Именно склонность Масяни нарочито, в театральной манере, имитировать язык российской молодежи делает ее символом своего поколения и, более того, своей страны, в то же самое время пародируя многие черты современной России. Самоирония Масяни позволяет ей высмеять бессмысленность, пустоту и абсурдность современной жизни: от компьютерных новинок до правил и инструкций в метро, от попыток найти работу (в том числе и в зоопарке — «Рэгтайм») до побега в бессловесный мир (часть 15), который сводит Масяню к единому и стандартному лицу — нарисованному на стене и, таким образом, теряющему малейшие признаки индивидуальности («Зеркало»).

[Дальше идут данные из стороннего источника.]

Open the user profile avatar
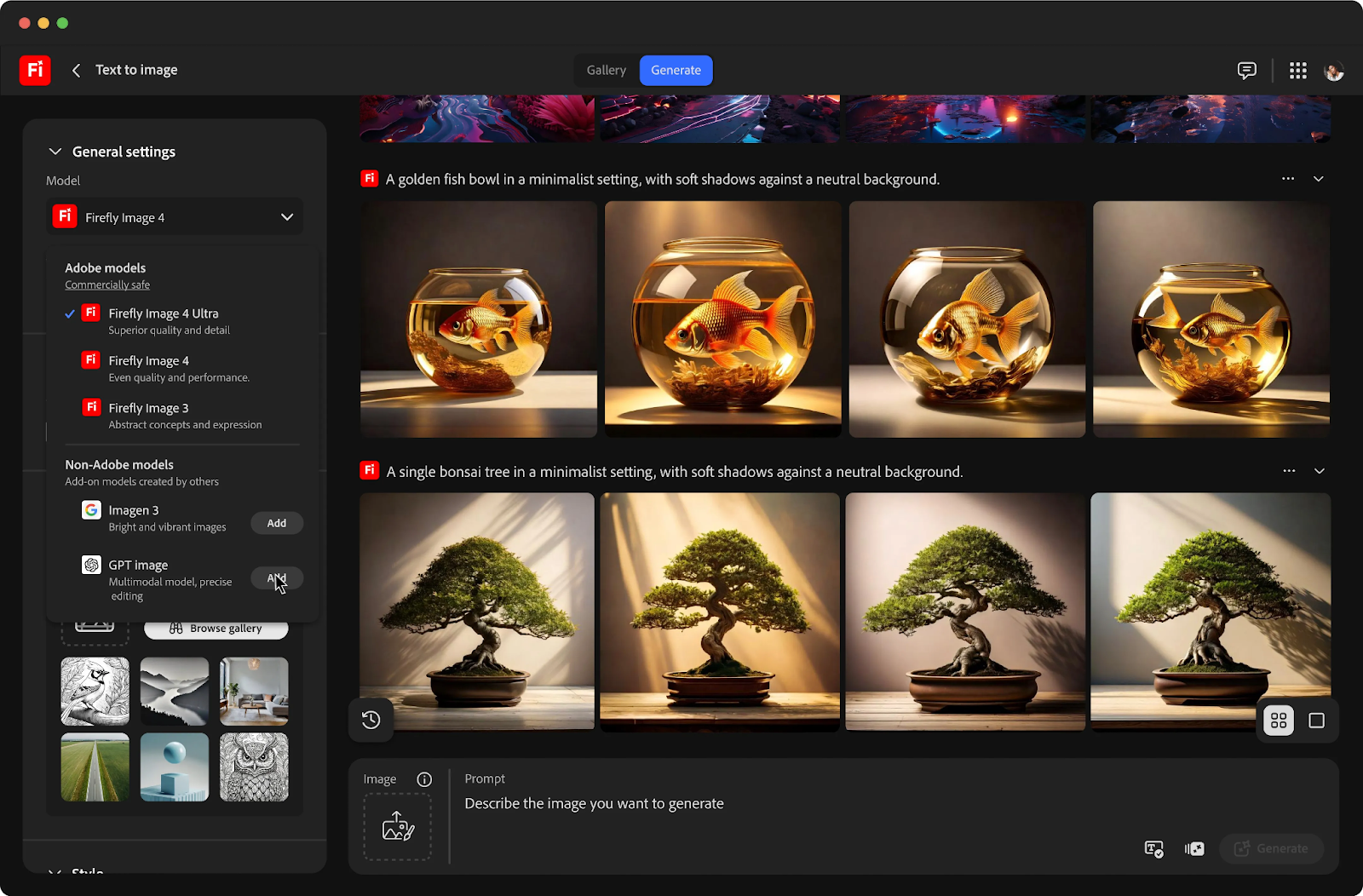 tap(1333, 72)
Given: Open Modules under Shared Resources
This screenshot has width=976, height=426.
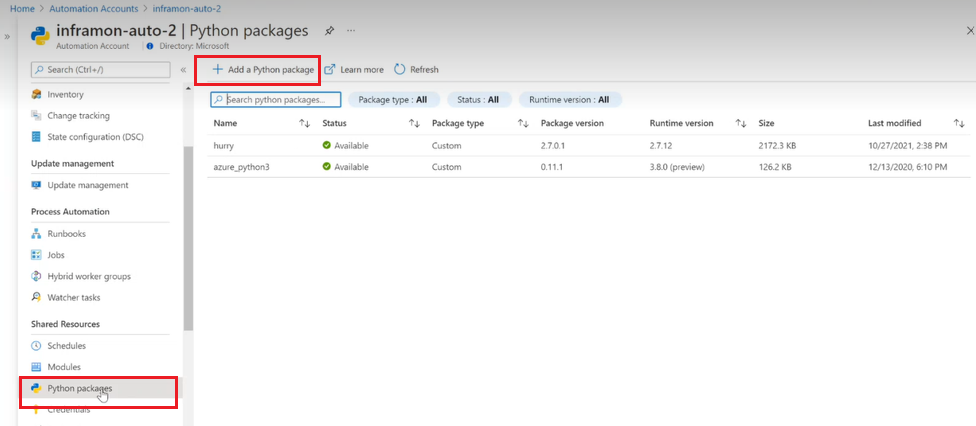Looking at the screenshot, I should click(x=64, y=367).
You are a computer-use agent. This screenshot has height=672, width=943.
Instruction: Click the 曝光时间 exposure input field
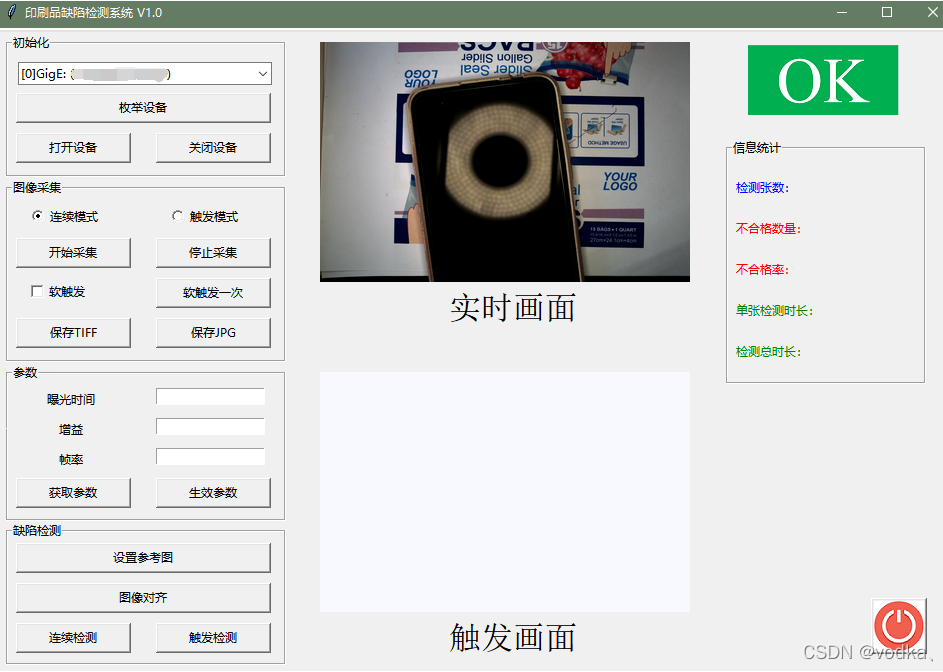tap(210, 396)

На самом деле Масяня — грустное и одинокое существо, пытающееся обрести идентичность — национальную и индивидуальную — и истерически смеющееся от невозможности сделать это. Это вызывает у зрителя сочувствие, потому что такие попытки знакомы каждому. Эти специфические черты делают аутсайдера Масяню удивительно похожей на всеми любимого Чебурашку.
Масяня и Чебурашка
Можно провести — и часто проводят — многочисленные параллели между Масяней и яркими персонажами российской культуры и кинематографа: критики увидели в Масянином образе жизни сходство с «чернушной» моделью [691] , разглядели в мультиках отсылки к жесткому порно, показанному в таких фильмах, как «Пола Икс» Лео Каракса (1999) или «Близость» Патриса Шеро (2001), заметили параллель с клинической депрессией, изображенной в «Синем бархате» Дэвида Линча (1986) [692] .
691
Mjolsness L.W. Op. cit. P. 55–56.
692
Голынко-Вольфсон Д. Цит. соч. С. 100.
Таким образом, Масяня оказывается укоренена в более широком культурном контексте. И все же стоит попытаться провести параллели не с кино, а именно с мультипликацией, поскольку Масяня — не образ из реальной жизни, а выдуманное существо. Продуктивным может оказаться сопоставление ее с предшественником — Чебурашкой.
Оба персонажа возникают из ниоткуда и поначалу лишены личности. Оба завоевывают наши сердца и нуждаются в нашем сопереживании, потому что не принадлежат никакому сообществу и являются социальными изгоями (ни работы, ни дома, ни документов). Оба апеллируют к нормальной человеческой потребности залцищать слабых, бедных, бесправных — те маргинальные группы, которых не существует в идеальном обществе. Чебурашка появляется из импортного ящика с апельсинами, относится к доселе неизвестному науке виду и напоминает какую-то выброшенную игрушку, может быть медведя. Чебурашка знает свое имя (по окончанию женское), но в энциклопедии среди статей «чай, чемодан, чебуреки, Чебоксары» его нет.
У Масяни также нет ни фамилии, ни работы и (как мы показали выше) поначалу нет определенного пола. Таким образом, и Масяня, и Чебурашка имеют женские по грамматическим признакам имена, но сами они, когда впервые появляются, выглядят существами неопределенного пола: они заявляют о своем поле, самобытности и национальной принадлежности позднее (хотя пол Чебурашки никогда не становится предметом обсуждения). Оба они — неудачники, пытающиеся вписаться в общество: об этом красноречиво свидетельствуют приключения Масяни, равно как попытки Чебурашки вступить в пионеры, найти жилье и устроиться на работу.